A Large-Scale Evaluation for Log Parsing Techniques: How Far Are We?
- URL: http://arxiv.org/abs/2308.10828v2
- Date: Sat, 23 Mar 2024 03:46:58 GMT
- Title: A Large-Scale Evaluation for Log Parsing Techniques: How Far Are We?
- Authors: Zhihan Jiang, Jinyang Liu, Junjie Huang, Yichen Li, Yintong Huo, Jiazhen Gu, Zhuangbin Chen, Jieming Zhu, Michael R. Lyu,
- Abstract summary: We provide a new collection of annotated log datasets, denoted Loghub-2.0, which can better reflect the characteristics of log data in real-world software systems.
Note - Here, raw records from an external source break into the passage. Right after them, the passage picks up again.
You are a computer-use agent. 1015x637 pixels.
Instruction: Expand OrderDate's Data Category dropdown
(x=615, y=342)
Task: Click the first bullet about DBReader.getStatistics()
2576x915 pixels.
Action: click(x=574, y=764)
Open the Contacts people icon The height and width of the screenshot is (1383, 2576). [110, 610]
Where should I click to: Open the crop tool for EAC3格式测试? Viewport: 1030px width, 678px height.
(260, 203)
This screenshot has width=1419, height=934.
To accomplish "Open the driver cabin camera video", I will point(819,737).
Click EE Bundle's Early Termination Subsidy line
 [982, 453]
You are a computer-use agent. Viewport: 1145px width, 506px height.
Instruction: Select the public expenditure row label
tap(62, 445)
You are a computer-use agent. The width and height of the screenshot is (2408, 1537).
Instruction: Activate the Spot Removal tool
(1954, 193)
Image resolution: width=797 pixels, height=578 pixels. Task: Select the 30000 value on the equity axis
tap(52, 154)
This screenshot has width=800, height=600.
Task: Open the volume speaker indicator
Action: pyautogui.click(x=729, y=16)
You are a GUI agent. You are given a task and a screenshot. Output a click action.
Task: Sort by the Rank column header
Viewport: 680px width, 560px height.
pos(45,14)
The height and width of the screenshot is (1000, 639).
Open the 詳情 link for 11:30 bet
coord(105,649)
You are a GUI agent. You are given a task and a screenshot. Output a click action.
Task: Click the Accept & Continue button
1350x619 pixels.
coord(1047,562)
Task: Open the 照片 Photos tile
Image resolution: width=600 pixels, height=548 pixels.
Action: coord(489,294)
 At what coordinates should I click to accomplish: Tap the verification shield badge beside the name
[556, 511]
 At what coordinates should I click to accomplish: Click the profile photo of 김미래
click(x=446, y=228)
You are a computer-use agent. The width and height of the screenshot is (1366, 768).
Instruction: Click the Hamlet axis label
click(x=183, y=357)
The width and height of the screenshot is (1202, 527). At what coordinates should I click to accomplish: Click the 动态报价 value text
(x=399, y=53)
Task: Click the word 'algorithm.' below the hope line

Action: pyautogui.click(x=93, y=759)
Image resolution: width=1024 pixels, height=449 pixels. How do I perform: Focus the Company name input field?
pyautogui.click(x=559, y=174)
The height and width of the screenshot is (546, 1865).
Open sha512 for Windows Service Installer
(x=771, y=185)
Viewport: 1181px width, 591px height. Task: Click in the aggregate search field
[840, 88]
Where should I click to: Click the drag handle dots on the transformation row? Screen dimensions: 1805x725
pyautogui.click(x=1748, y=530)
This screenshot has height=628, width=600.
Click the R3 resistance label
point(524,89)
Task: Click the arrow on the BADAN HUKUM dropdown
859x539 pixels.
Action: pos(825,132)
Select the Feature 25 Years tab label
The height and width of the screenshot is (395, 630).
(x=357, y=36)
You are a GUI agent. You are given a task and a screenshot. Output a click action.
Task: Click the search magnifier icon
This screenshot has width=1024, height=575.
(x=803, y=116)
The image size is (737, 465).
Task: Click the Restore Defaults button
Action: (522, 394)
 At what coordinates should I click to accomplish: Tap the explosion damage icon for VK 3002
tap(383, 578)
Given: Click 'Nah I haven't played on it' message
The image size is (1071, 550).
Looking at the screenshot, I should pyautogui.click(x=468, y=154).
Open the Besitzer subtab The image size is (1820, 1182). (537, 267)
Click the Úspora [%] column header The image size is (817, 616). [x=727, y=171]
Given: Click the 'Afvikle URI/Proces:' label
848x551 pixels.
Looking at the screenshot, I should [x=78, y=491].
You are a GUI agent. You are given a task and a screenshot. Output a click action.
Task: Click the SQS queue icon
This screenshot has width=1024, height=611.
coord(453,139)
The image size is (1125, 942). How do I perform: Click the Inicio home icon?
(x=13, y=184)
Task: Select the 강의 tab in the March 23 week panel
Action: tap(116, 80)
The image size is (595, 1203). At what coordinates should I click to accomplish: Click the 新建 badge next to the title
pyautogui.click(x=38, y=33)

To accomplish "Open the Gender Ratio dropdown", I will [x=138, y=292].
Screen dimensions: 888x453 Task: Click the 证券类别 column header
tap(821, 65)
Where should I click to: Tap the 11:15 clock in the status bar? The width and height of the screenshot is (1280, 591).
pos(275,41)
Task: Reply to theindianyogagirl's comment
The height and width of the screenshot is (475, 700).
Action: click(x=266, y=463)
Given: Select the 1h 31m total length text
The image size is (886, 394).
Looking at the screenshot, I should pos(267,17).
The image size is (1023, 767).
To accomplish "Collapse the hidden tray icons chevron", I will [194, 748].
We conduct a thorough re-evaluation of 15 state-of-the-art logs in a more rigorous and practical setting. Particularly, we introduce a new evaluation metric to mitigate the sensitivity of existing metrics to imbalanced data distributions.
- Score: 42.56249610409624
- License: http://arxiv.org/licenses/nonexclusive-distrib/1.0/
- Abstract: Log data have facilitated various tasks of software development and maintenance, such as testing, debugging and diagnosing. Due to the unstructured nature of logs, log parsing is typically required to transform log messages into structured data for automated log analysis. Given the abundance of log parsers that employ various techniques, evaluating these tools to comprehend their characteristics and performance becomes imperative. Loghub serves as a commonly used dataset for benchmarking log parsers, but it suffers from limited scale and representativeness, posing significant challenges for studies to comprehensively evaluate existing log parsers or develop new methods. This limitation is particularly pronounced when assessing these log parsers for production use. To address these limitations, we provide a new collection of annotated log datasets, denoted Loghub-2.0, which can better reflect the characteristics of log data in real-world software systems. Loghub-2.0 comprises 14 datasets with an average of 3.6 million log lines in each dataset. Based on Loghub-2.0, we conduct a thorough re-evaluation of 15 state-of-the-art log parsers in a more rigorous and practical setting. Particularly, we introduce a new evaluation metric to mitigate the sensitivity of existing metrics to imbalanced data distributions. We are also the first to investigate the granular performance of log parsers on logs that represent rare system events, offering in-depth details for software diagnosis. Accurately parsing such logs is essential, yet it remains a challenge. We believe this work could shed light on the evaluation and design of log parsers in practical settings, thereby facilitating their deployment in production systems.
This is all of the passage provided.